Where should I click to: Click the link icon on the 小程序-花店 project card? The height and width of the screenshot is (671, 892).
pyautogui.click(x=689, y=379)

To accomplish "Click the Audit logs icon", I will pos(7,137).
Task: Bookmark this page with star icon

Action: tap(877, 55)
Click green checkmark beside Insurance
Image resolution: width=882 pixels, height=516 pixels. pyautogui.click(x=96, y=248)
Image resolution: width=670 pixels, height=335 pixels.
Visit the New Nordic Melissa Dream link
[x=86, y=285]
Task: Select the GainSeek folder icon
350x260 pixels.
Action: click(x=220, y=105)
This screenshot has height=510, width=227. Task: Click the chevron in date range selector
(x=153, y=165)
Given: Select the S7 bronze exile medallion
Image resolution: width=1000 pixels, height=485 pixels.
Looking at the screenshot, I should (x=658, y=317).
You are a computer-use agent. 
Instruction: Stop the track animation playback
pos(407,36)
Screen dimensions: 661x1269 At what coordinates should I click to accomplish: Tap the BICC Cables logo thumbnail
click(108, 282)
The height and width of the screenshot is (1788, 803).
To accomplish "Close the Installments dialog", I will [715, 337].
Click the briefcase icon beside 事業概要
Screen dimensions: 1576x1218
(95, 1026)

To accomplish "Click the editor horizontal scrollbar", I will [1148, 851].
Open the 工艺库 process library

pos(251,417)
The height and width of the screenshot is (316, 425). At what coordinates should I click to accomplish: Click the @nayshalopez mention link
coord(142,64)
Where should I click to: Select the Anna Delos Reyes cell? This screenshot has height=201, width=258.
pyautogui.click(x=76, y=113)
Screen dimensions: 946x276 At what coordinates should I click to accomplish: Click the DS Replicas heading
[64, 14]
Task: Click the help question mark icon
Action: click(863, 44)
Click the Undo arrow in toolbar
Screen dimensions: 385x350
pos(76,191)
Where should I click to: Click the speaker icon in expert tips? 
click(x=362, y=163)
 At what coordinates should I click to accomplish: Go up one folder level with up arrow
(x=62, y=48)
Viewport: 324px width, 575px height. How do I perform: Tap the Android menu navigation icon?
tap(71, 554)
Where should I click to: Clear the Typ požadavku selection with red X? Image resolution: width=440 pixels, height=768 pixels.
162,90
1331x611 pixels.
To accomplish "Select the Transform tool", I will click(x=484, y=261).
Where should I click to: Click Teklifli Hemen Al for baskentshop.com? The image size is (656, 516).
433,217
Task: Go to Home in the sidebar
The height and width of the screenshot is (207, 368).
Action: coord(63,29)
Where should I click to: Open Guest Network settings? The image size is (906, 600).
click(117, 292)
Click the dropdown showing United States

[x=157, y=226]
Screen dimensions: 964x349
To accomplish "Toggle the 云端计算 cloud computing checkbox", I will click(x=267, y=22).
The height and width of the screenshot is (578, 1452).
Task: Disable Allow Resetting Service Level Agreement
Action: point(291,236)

--- YOUR TASK ---
Every record must be transcribed exactly as written.

--- SOLVED PROBLEM ---
Where should I click to: Click the link icon on the 小程序-花店 project card? The height and width of the screenshot is (671, 892).
pyautogui.click(x=689, y=379)

To accomplish "Click the Audit logs icon", I will pos(7,137).
Task: Bookmark this page with star icon

Action: tap(877, 55)
Click green checkmark beside Insurance
Image resolution: width=882 pixels, height=516 pixels. pyautogui.click(x=96, y=248)
Image resolution: width=670 pixels, height=335 pixels.
Visit the New Nordic Melissa Dream link
[x=86, y=285]
Task: Select the GainSeek folder icon
350x260 pixels.
Action: click(x=220, y=105)
This screenshot has height=510, width=227. Task: Click the chevron in date range selector
(x=153, y=165)
Given: Select the S7 bronze exile medallion
Image resolution: width=1000 pixels, height=485 pixels.
Looking at the screenshot, I should (x=658, y=317).
You are a computer-use agent. 
Instruction: Stop the track animation playback
pos(407,36)
Screen dimensions: 661x1269 At what coordinates should I click to accomplish: Tap the BICC Cables logo thumbnail
click(108, 282)
The height and width of the screenshot is (1788, 803).
To accomplish "Close the Installments dialog", I will [715, 337].
Click the briefcase icon beside 事業概要
Screen dimensions: 1576x1218
(95, 1026)

To accomplish "Click the editor horizontal scrollbar", I will [1148, 851].
Open the 工艺库 process library

pos(251,417)
The height and width of the screenshot is (316, 425). At what coordinates should I click to accomplish: Click the @nayshalopez mention link
coord(142,64)
Where should I click to: Select the Anna Delos Reyes cell? This screenshot has height=201, width=258.
pyautogui.click(x=76, y=113)
Screen dimensions: 946x276 At what coordinates should I click to accomplish: Click the DS Replicas heading
[64, 14]
Task: Click the help question mark icon
Action: click(863, 44)
Click the Undo arrow in toolbar
Screen dimensions: 385x350
pos(76,191)
Where should I click to: Click the speaker icon in expert tips? 
click(x=362, y=163)
 At what coordinates should I click to accomplish: Go up one folder level with up arrow
(x=62, y=48)
Viewport: 324px width, 575px height. How do I perform: Tap the Android menu navigation icon?
tap(71, 554)
Where should I click to: Clear the Typ požadavku selection with red X? Image resolution: width=440 pixels, height=768 pixels.
162,90
1331x611 pixels.
To accomplish "Select the Transform tool", I will click(x=484, y=261).
Where should I click to: Click Teklifli Hemen Al for baskentshop.com? The image size is (656, 516).
433,217
Task: Go to Home in the sidebar
The height and width of the screenshot is (207, 368).
Action: coord(63,29)
Where should I click to: Open Guest Network settings? The image size is (906, 600).
click(117, 292)
Click the dropdown showing United States

[x=157, y=226]
Screen dimensions: 964x349
To accomplish "Toggle the 云端计算 cloud computing checkbox", I will click(x=267, y=22).
The height and width of the screenshot is (578, 1452).
Task: Disable Allow Resetting Service Level Agreement
Action: point(291,236)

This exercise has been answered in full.